=== ACTION ITEM ===
From the line containing "This screenshot has height=786, width=1406." through the last line of the data, return those lines exactly as written and nothing more.

[Extracted data entries]
▼▼▼

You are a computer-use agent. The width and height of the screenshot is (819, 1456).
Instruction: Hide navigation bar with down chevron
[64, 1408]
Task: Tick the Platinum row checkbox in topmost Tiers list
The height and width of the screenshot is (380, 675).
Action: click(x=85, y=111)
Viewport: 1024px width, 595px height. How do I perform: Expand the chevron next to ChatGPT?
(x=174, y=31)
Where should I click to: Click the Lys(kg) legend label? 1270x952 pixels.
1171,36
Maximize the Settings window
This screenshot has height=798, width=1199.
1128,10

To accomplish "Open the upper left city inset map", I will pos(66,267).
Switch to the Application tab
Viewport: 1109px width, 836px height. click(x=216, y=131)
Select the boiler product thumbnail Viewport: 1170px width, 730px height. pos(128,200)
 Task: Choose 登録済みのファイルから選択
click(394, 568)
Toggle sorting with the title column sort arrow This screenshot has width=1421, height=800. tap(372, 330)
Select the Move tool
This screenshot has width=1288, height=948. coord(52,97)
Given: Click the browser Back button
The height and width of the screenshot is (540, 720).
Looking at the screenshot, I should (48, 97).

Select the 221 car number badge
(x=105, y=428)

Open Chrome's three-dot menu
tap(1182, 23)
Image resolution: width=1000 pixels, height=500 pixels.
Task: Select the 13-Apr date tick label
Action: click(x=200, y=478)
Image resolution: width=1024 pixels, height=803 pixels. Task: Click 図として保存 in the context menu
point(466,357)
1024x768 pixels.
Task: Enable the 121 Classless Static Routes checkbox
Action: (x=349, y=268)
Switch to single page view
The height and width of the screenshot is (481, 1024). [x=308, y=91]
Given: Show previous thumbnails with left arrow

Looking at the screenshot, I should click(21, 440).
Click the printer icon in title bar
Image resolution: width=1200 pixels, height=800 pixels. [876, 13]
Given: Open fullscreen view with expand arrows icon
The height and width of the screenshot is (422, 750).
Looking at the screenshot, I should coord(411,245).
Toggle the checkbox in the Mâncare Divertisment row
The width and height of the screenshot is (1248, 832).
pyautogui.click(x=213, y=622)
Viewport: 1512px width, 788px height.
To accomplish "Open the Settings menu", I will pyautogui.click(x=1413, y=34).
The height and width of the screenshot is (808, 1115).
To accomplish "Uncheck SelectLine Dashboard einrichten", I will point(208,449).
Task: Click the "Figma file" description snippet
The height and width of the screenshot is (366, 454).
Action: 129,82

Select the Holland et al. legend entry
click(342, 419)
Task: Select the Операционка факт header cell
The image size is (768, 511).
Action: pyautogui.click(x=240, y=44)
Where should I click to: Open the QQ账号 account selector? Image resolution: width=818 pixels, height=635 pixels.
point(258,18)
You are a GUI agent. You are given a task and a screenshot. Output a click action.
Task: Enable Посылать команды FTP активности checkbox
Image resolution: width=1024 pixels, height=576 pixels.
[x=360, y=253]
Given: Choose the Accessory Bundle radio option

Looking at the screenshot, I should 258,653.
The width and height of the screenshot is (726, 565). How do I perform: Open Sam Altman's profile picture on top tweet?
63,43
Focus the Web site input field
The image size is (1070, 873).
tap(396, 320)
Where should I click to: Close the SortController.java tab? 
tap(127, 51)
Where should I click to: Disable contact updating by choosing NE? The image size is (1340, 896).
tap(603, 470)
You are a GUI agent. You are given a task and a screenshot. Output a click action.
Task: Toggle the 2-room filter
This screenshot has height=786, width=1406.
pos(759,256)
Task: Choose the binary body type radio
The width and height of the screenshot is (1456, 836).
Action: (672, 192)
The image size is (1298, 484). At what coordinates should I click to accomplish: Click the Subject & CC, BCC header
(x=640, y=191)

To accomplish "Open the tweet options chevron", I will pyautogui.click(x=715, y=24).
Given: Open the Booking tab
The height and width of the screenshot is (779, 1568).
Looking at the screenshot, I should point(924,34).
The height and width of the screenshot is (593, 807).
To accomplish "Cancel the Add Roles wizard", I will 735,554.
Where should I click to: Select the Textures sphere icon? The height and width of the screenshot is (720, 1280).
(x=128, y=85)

▲▲▲

=== TASK ANSWER ===
This screenshot has height=786, width=1406.
pos(759,256)
Task: Choose the binary body type radio
The width and height of the screenshot is (1456, 836).
Action: (672, 192)
The image size is (1298, 484). At what coordinates should I click to accomplish: Click the Subject & CC, BCC header
(x=640, y=191)

To accomplish "Open the tweet options chevron", I will pyautogui.click(x=715, y=24).
Given: Open the Booking tab
The height and width of the screenshot is (779, 1568).
Looking at the screenshot, I should point(924,34).
The height and width of the screenshot is (593, 807).
To accomplish "Cancel the Add Roles wizard", I will 735,554.
Where should I click to: Select the Textures sphere icon? The height and width of the screenshot is (720, 1280).
(x=128, y=85)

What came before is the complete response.